Jim Rogers, legendary commodities investor and co-founder of the Quantum Fund along with George Soros (a legend in his own right), has been looking at the pace of money printing in the developed world. And he doesn’t like what he sees. In fact, the legendary investor was recently quoted as predicting, “inflation run amok.”#-ad_banner-#
Rogers isn’t just another Wall Street prognosticator. He predicted the housing bubble and financial crash, and started selling stocks in the sectors in 2006. He also saw the slowdown we’ve seen during the past couple years in Chinese stocks coming. During the 10 years he helped manage the Quantum Fund with Soros, the fund returned 4,200%.
So it’s easy to see why people tend to sit up and pay attention when Rogers warns of trouble on the horizon.
An unprecedented increase in monetary stimulus
Rogers has good reason to fear the high inflation. Since 2008, the Federal Reserve has pumped more than $2.3 trillion into the economy and just recently announced another $40 billion program to reduce interest rates further in the third round of quantitative easing. The result has been only a gradual reduction in unemployment and a sluggish 2% rate of economic growth. To make matters worse, if the president cannot come to an agreement with Congress to avoid the fiscal cliff, then there will be little left to support the economy but to enact more monetary easing.
And the U.S. Federal Reserve is not alone. Central banks in Europe, Japan and China have all turned on the printing presses to stimulate growth. While these policies have led to only a slight increase in inflation during the past couple of years, this could all change soon.
If the economy starts showing any sign of improvement, then markets could start pushing prices across all sectors dramatically higher, which would be the best-case scenario. Even if the economy doesn’t pick up, the immense amount of new money central banks are creating could start pushing up prices. The result: Stagnant growth and high inflation, or stagflation.
Follow the leader
Investors looking to protect their portfolios, or even profit from the coming rise in prices, should consider what Rogers and other successful investors are doing. Rogers has been a buyer of commodities — especially gold and agriculture — recently saying that agriculture is one of the few sectors that will boom during the next few years. Extreme weather patterns across the globe pushed some agricultural prices up more than 60% this year and the increased consumption of meat in emerging markets will likely drive the price of feed grains up.
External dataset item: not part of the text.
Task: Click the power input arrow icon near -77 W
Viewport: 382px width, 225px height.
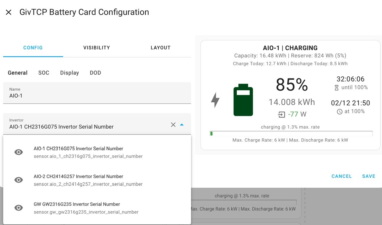Action: (281, 114)
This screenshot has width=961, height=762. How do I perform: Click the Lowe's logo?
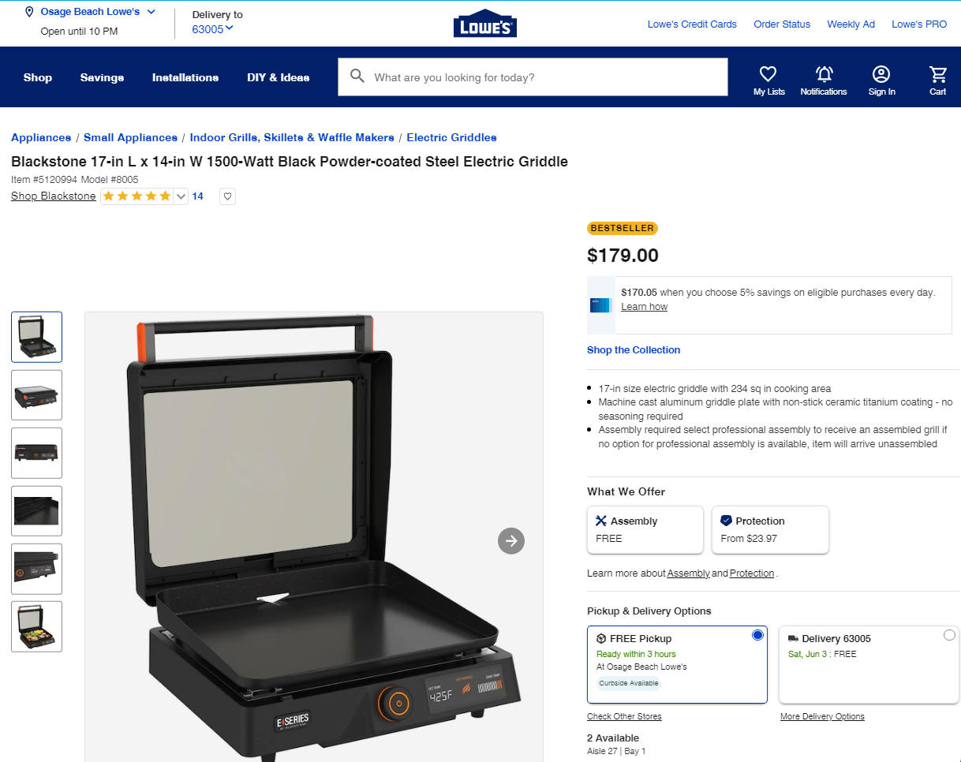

Several exchange-traded funds (ETFs) provide a good bet on inflation and other global forces. The PowerShares DB Commodity Index Tracking (NYSE: DBC) gives investors exposure to a range of assets from energy to metals and agriculture. Investors looking for a more focused investment in agriculture may prefer the PowerShares DB Agriculture (NYSE: DBA). The fund holds a diversified mix of agriculture futures contracts including: Corn (12.4%), wheat (12.4%), cattle (16.7%) and soybeans (12.4%).
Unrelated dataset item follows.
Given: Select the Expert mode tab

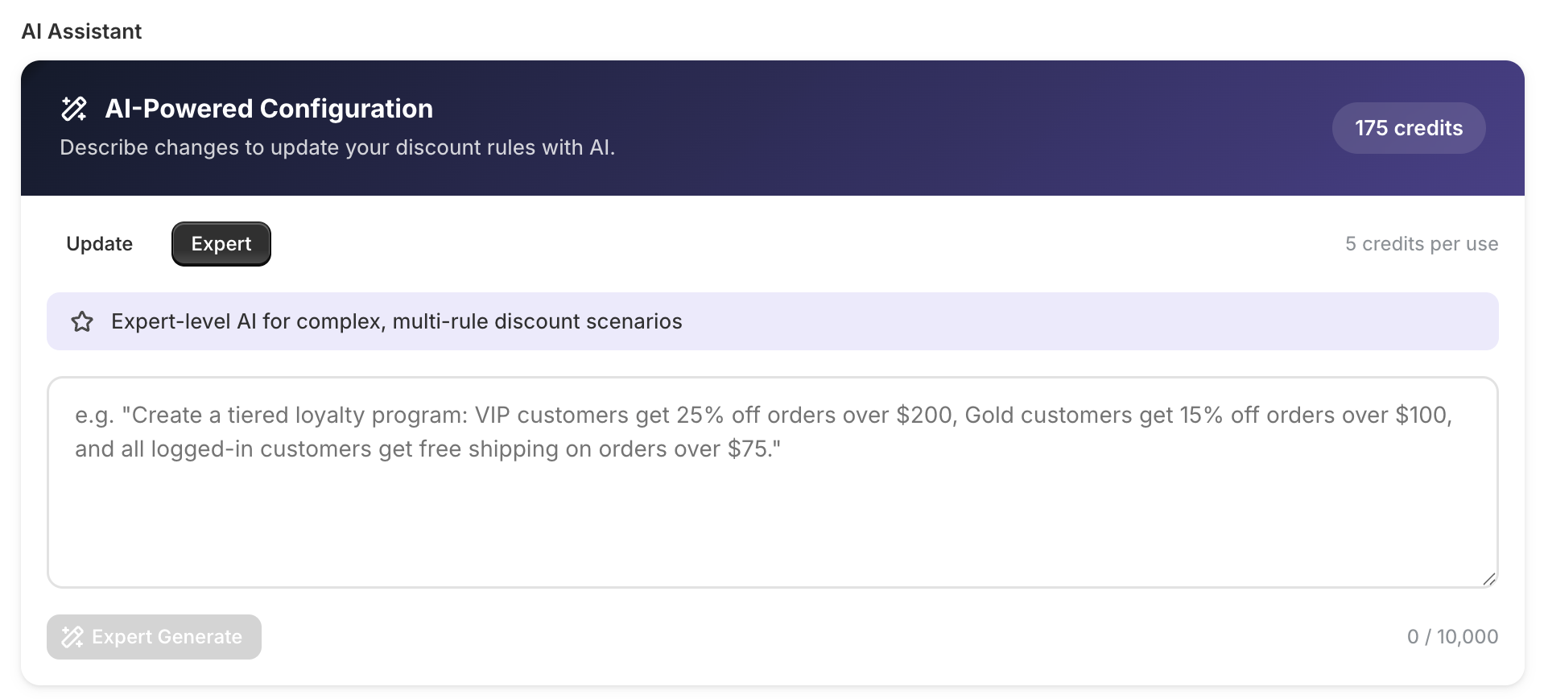Looking at the screenshot, I should pyautogui.click(x=221, y=244).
Of course, the classic inflation bet has been gold. An investment in the SPDR Gold Shares ETF (NYSE: GLD) since its inception in 2004 has returned 17.7% on an annual basis and many investors are positioning for a new breakout in prices.
One of my favorite inflation hedges is in real estate investment trusts (REITs). Runaway inflation makes the high level of debt on company books worth much less, but real estate assets keep their value even as the dollar falls. HCP Inc. (NYSE: HCP), a REIT that buys and manages health care properties, should do well as the Affordable Care Act brings more insured visits to hospitals and services. The shares pay a 4.5% dividend yield and have returned more than 24% in the past year.
The policy levers have certainly been pulled for either economic growth, inflation or both. This is why I recommended Freeport McMoRan (NYSE: FCX) back in August. The metal-mining stock has exposure to copper and gold prices and a 30.4% annualized revenue growth during the past 10 years.
The stock has some great support behind it with the rebound in housing and global monetary easing, and has returned about 10% since I profiled it in August, beating the S&P 500 by more than 12%. Best yet, shares still trade at a relatively cheap 12.4 times trailing earnings and pay about a 3% dividend yield.
Risks to Consider: Despite a multi-trillion dollar response to slow economic growth, monetary easing has yet to lead to much higher inflation. It is a good bet that prices are going higher, but it may take a year or more before a strong jump in inflation materializes.
Action to Take –> Whether economic growth picks up or not, it is a fairly safe bet that prices across all segments of the industry are going higher. The only question is how high and how fast. Investors need to have assets in their portfolios that will protect them from the coming rise in inflation and the ideas mentioned should do just that.